▶ Soal:
Tuliskan kembali tanpa perubahan bagian teks tentang pemberontakan DI/TII, mulai dari "Baca Juga: Sejarah" sampai dengan "Tasik-Ciamis bernama Engkon.".

▶ Teks Sumber:
..........

Pada tanggal 22 Juni 1949, salah satu surat kabar di Bandung memberitakan telah terjadinya pemberontakan Darul Islam dan Tentara Islam Indonesia (DI/TII) yang menewaskan beberapa tokoh penting di daerah Ciamis.
Selain di Ciamis pemberontakan ini juga meletus di beberapa daerah Priangan Timur lainnya seperti, Garut, Tasik, dan Bandung Kabupaten. Mereka yang menjadi korban kekerasan DI/TII berasal dari kalangan Pamong Pradja (Pegawai Negeri) dan para Kyai/Ajengan (Ulama).
Wafatnya para ajengan di Ciamis misalnya, telah mengundang banyaknya amarah warga yang tak terima karena guru atau kerabat dekatnya menjadi korban keganasan DI/TII.
Kebanyakan para barisan sakit hari ini berasal dari golongan santri. Mereka juga berjaga-jaga di depan masjid dan pondok pesantren dengan tujuan menghindari gerombolan DI/TII.
Peristiwa tersebut mengakibatkan jatuh korbannya dari kalangan Ajengan berpengaruh di Ciamis. Para aparat militer pun menjadikan daerah itu sebagai wilayah dalam pengawasan ketat Tentara Siliwangi. Satuan militer Jawa Barat ini berjaga-jaga di sekiat Ponpes dan gedung-gedung pemerintahan.
Satuan militer Siliwangi mempelopori strategi penangkapan gerombolan DI/TII dengan teknik jebakan yang dinamakan dengan istilah Pagar Betis. Jebakan ini diterapkan di berbagai wilayah yang terkontaminasi DI/TII, salah satunya di lereng gunung Galunggung, Tasikmalaya.
Baca Juga: Sejarah Perlawanan Umat Islam Ciamis terhadap Belanda, Menginspirasi Bandung Lautan Api
Pemberontakan DI/TII Tahun 1949 di Ciamis, Ulama Jadi Sasaran Pembantaian
Menurut surat kabar Sedar yang terbit pada tanggal 24 Juni 1949 bertajuk, “Kegentingan di daerah Pasoendan: Beberapa Pengawe Pamong Pradja diboenoeh”, gerombolan DI/TII telah membunuh pegawai pamong pradja di daerah Tasikmalaya dan Ciamis.
Korban dari peristiwa ini antara lain terdiri dari Wedana Manonjaya bernama, R. Iswari Subiadipradja, Asisten Wedana Cibeureum, R. Sadikin, dan Agen Polisi di perbatasan Tasik-Ciamis bernama Engkon.
Konon alasan gerombolan DI/TII membunuh Pamong Pradja di daerah Tasik-Ciamis tidak lain karena mereka identik dengan pembangkang. Bagi kelompok DI/TII seluruh pegawai negeri zaman itu adalah kolabolator pemerintah yang harus ditumbangkan.
Begitu juga dengan kelakuan mereka, DI/TII tak menyukai jajaran pamong karena sikapnya yang tak mau mematuhi perintahnya.

..........

▶ Cuplikan Data:
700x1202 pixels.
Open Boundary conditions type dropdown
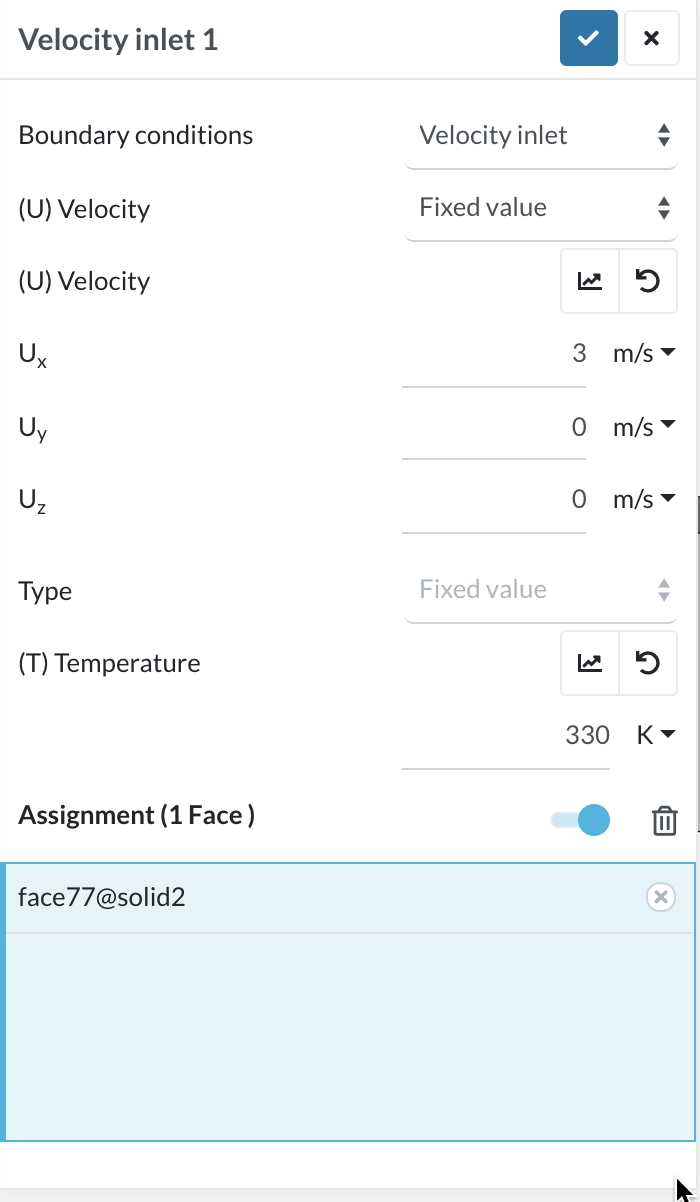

..........

▶ Jawaban Tertulis:
Baca Juga: Sejarah Perlawanan Umat Islam Ciamis terhadap Belanda, Menginspirasi Bandung Lautan Api
Pemberontakan DI/TII Tahun 1949 di Ciamis, Ulama Jadi Sasaran Pembantaian
Menurut surat kabar Sedar yang terbit pada tanggal 24 Juni 1949 bertajuk, “Kegentingan di daerah Pasoendan: Beberapa Pengawe Pamong Pradja diboenoeh”, gerombolan DI/TII telah membunuh pegawai pamong pradja di daerah Tasikmalaya dan Ciamis.
Korban dari peristiwa ini antara lain terdiri dari Wedana Manonjaya bernama, R. Iswari Subiadipradja, Asisten Wedana Cibeureum, R. Sadikin, dan Agen Polisi di perbatasan Tasik-Ciamis bernama Engkon.